| Date | May 2018 | Marks available | 1 | Reference code | 18M.1.hl.TZ0.8 |
| Level | HL only | Paper | 1 | Time zone | TZ0 |
| Command term | Explain | Question number | 8 | Adapted from | N/A |
Question
Consider the simultaneous linear equations
\(x + z = - 1\)
\(3x + y + 2z = 1\)
\(2x + ay - z = b\)
where \(a\) and \(b\) are constants.
Using row reduction, find the solutions in terms of \(a\) and \(b\) when \(a\) ≠ 3 .
Explain why the equations have no unique solution when \(a\) = 3.
Find all the solutions to the equations when \(a\) = 3, \(b\) = 10 in the form r = s + \(\lambda \)t.
Markscheme
\(\left( {\begin{array}{*{20}{c}}
1 \\
3 \\
2
\end{array}\,\,\begin{array}{*{20}{c}}
0 \\
1 \\
a
\end{array}\,\,\begin{array}{*{20}{c}}
1 \\
2 \\
{-1}
\end{array}\,\,\begin{array}{*{20}{c}}
{ - 1} \\
1 \\
b
\end{array}} \right) \Rightarrow \left( {\begin{array}{*{20}{c}}
1 \\
{3a - 2} \\
2
\end{array}\,\,\begin{array}{*{20}{c}}
0 \\
0 \\
a
\end{array}\,\,\begin{array}{*{20}{c}}
1 \\
{2a+1} \\
{-1}
\end{array}\,\,\begin{array}{*{20}{c}}
{ - 1} \\
{a - b} \\
b
\end{array}} \right)\) or equivalent M1A1
\(\left( {\begin{array}{*{20}{c}}
1 \\
{3a - 2} \\
2
\end{array}\,\,\begin{array}{*{20}{c}}
0 \\
0 \\
a
\end{array}\,\,\begin{array}{*{20}{c}}
{a - 3} \\
{2a + 1} \\
{ - 1}
\end{array}\,\,\begin{array}{*{20}{c}}
{ - 4a + 2 + b} \\
{a - b} \\
b
\end{array}} \right)\)
\(z = \frac{{ - 4a + b + 2}}{{a - 3}}\) M1A1
\(x = - 1 - z\) M1
\(x = - 1 - \left( {\frac{{ - 4a + b + 2}}{{a - 3}}} \right)\)
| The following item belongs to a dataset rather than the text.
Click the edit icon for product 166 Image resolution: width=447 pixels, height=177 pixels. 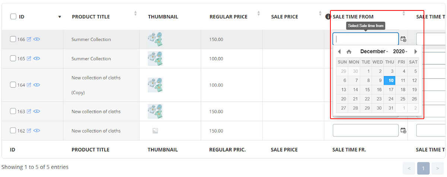[x=29, y=39]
\(x = \frac{{ - a + 3 + 4a - b - 2}}{{a - 3}}\)
\(x = \frac{{3a - b + 1}}{{a - 3}}\) A1
\(y = 1 - 3x - 2z\) M1
\(y = 1 - 3\left( {\frac{{3a - b + 1}}{{a - 3}}} \right) - 2\left( {\frac{{ - 4a + b + 2}}{{a - 3}}} \right)\)
\( = \frac{{a - 3 - 9a + 3b - 3 + 8a - 2b - 4}}{{a - 3}}\)
\( = \frac{{b - 10}}{{a - 3}}\) A1
[8 marks]
when \(a\) = 3 the denominator of \(x\), \(y\) and \(z\) = 0 R1
Note: Accept any valid reason.
hence no unique solutions AG
[1 mark]
For example let \(z = \lambda \) (M1)
\(x = - 1 - \lambda \) (A1)
\(y = 1 - 3\left( { - 1 - \lambda } \right) - 2\lambda \)
\(y = 4 + \lambda \) (A1)
r = \(\left( \begin{gathered}
- 1 \hfill \\
4 \hfill \\
0 \hfill \\
\end{gathered} \right) + \lambda \left( \begin{gathered}
- 1 \hfill \\
1 \hfill \\
1 \hfill \\
\end{gathered} \right)\) A1
[4 marks]
Note: Accept answers which let \(x = \lambda \) or \(y = \lambda \).